Gordon Moore, who coined the term micropractices as a family physician in upstate New York, estimates there are about 425 such offices in the United States. Physicians needn’t be in solo practice to qualify as micropractitioners, he explains: It’s a matter of access (patients can contact their doctor after hours or get a same-day appointment if needed), continuity (patients always see the same doctor) and efficiency (office management tasks that do not affect patient care are outsourced or automated).

The experiences of patients in these practices, Moore says, are encouraging. In a 2007 paper he co-wrote in the journal Family Practice Management, Moore reported patient responses from 50 practices, including 12 micropractices. The alternative practices scored high in patient satisfaction across a broad range of criteria. For instance, in micropractices 60% of patients with chronic illnesses said they had been helped significantly in living with their condition, compared with 35% in standard practices.

Yet some critics question whether such an approach is a realistic solution for a strained national health care system—or simply a refuge for a few burned-out physicians. David U. Himmelstein, a Harvard Medical School associate professor and chief of social and community medicine at Cambridge Hospital in Massachusetts, says micropractices could ultimately add to the burden of other primary care physicians because “lower volume for some means higher volume for others.”

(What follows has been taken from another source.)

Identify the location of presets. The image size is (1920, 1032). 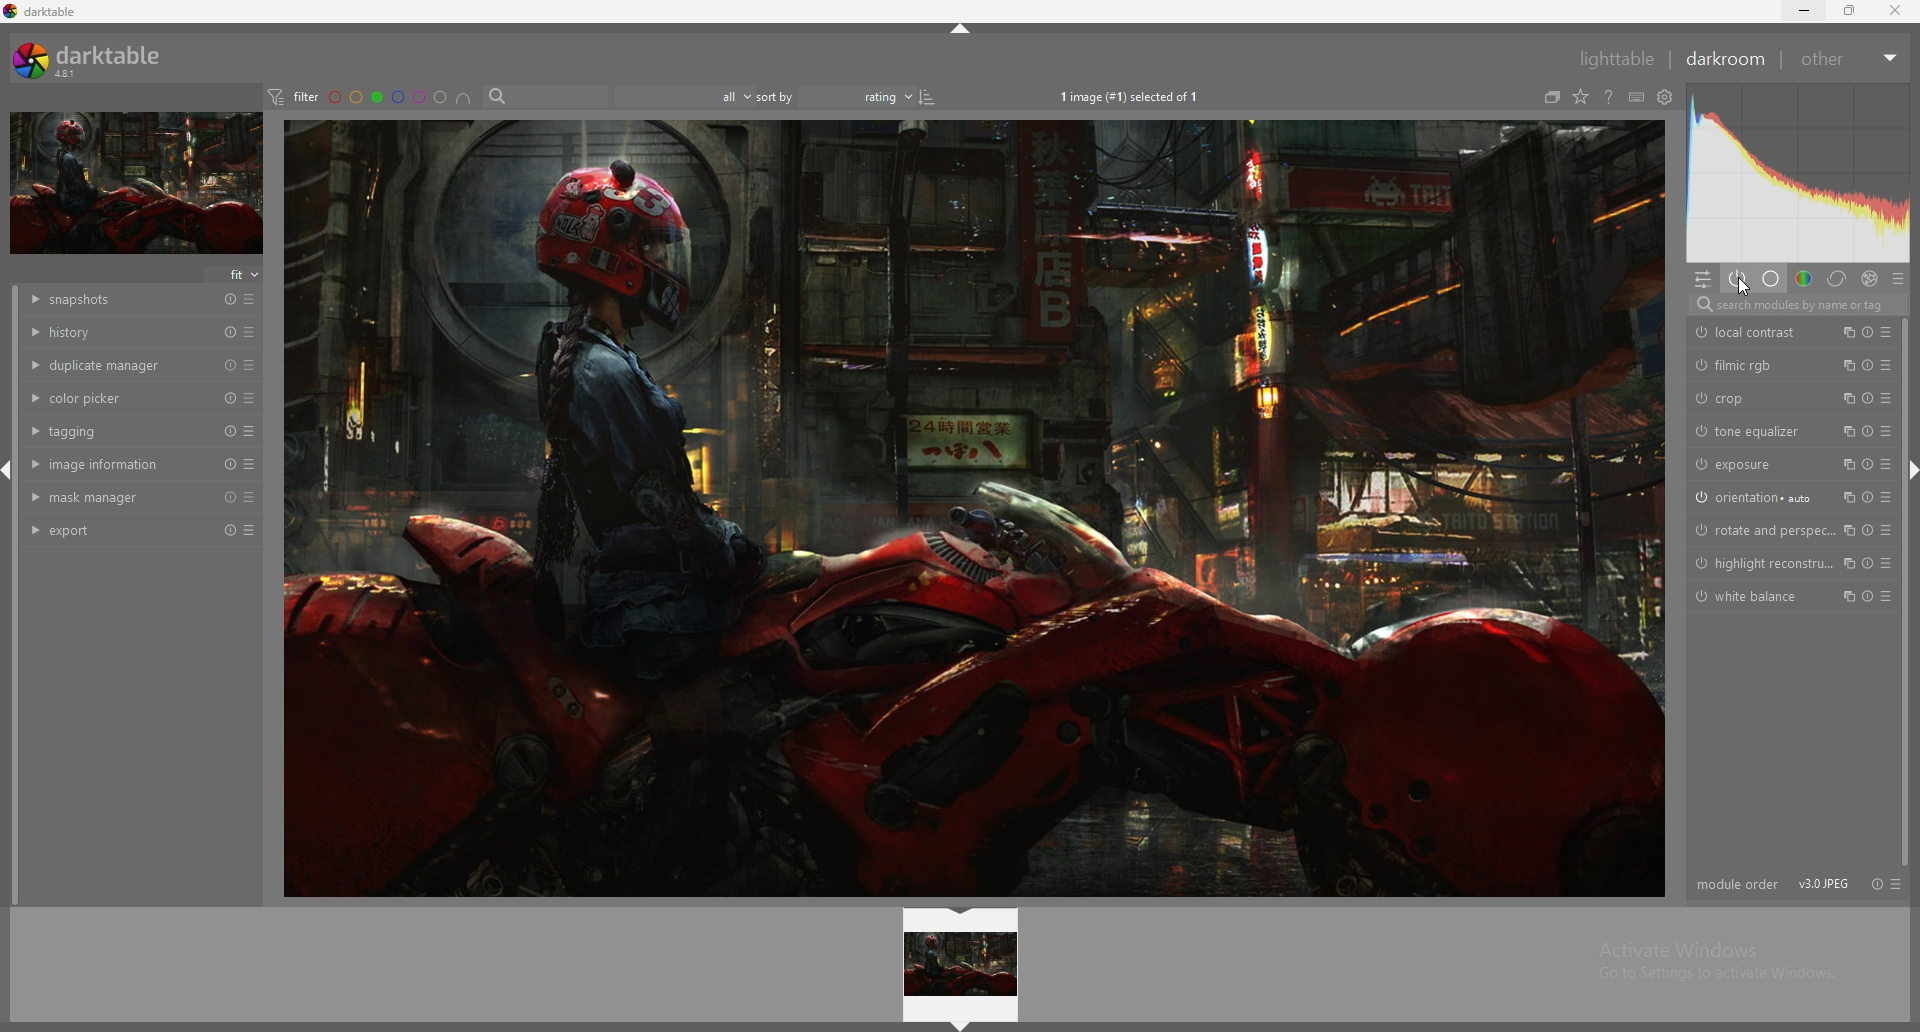
(250, 431).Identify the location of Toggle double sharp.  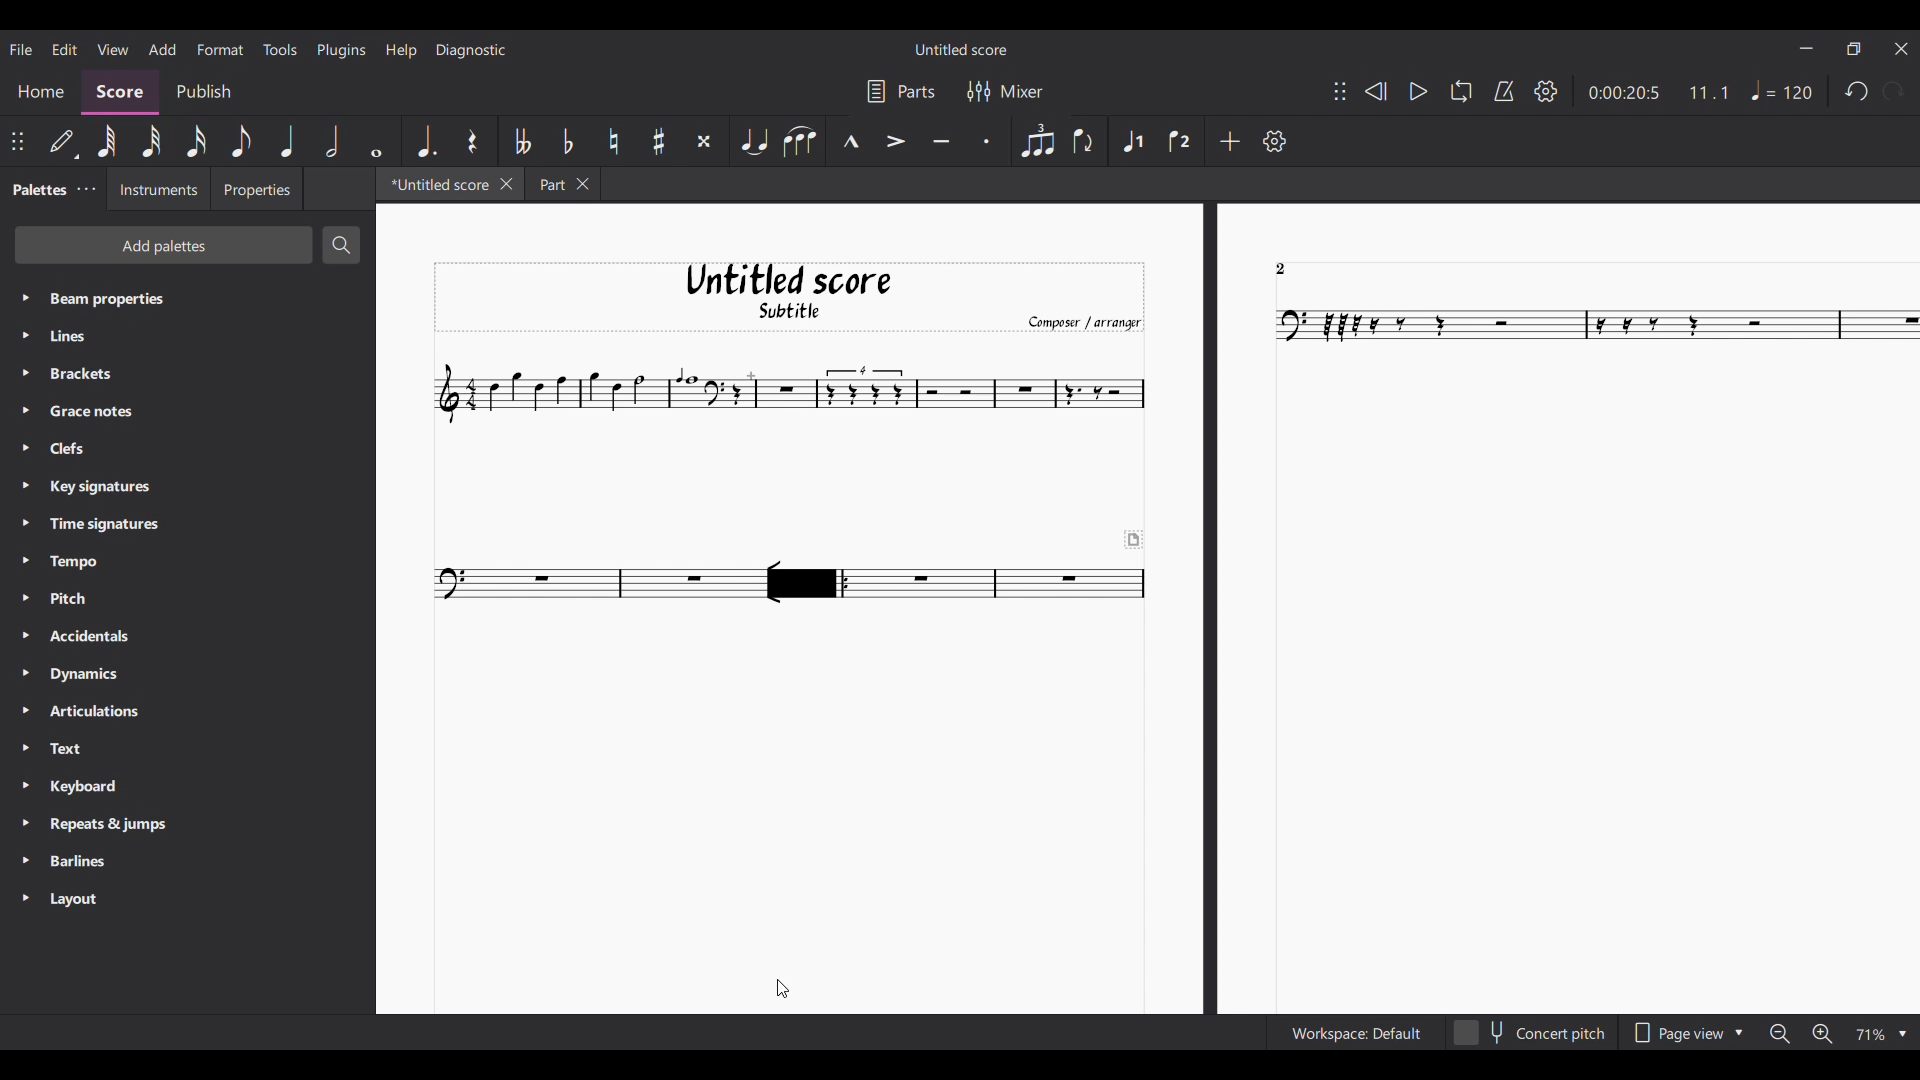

Moore, on the other hand, says the real problem is that too many doctors are shunning primary care and won’t return unless such movements as micropractices make the field more attractive. Yet Himmelstein questions whether physicians will ultimately feel pressured to raise their rates for a smaller number of patients who are willing and able to pay.

Moore concedes that the economic challenges are real but insists that the micropractice represents a fundamentally new approach to primary care. “If my goals are the number of patients I see per day and the number of claims I can submit, I’m spending less energy on patient care,” he says. “When you can spend more time improving the human condition, that’s when your work becomes about dignity and respect.”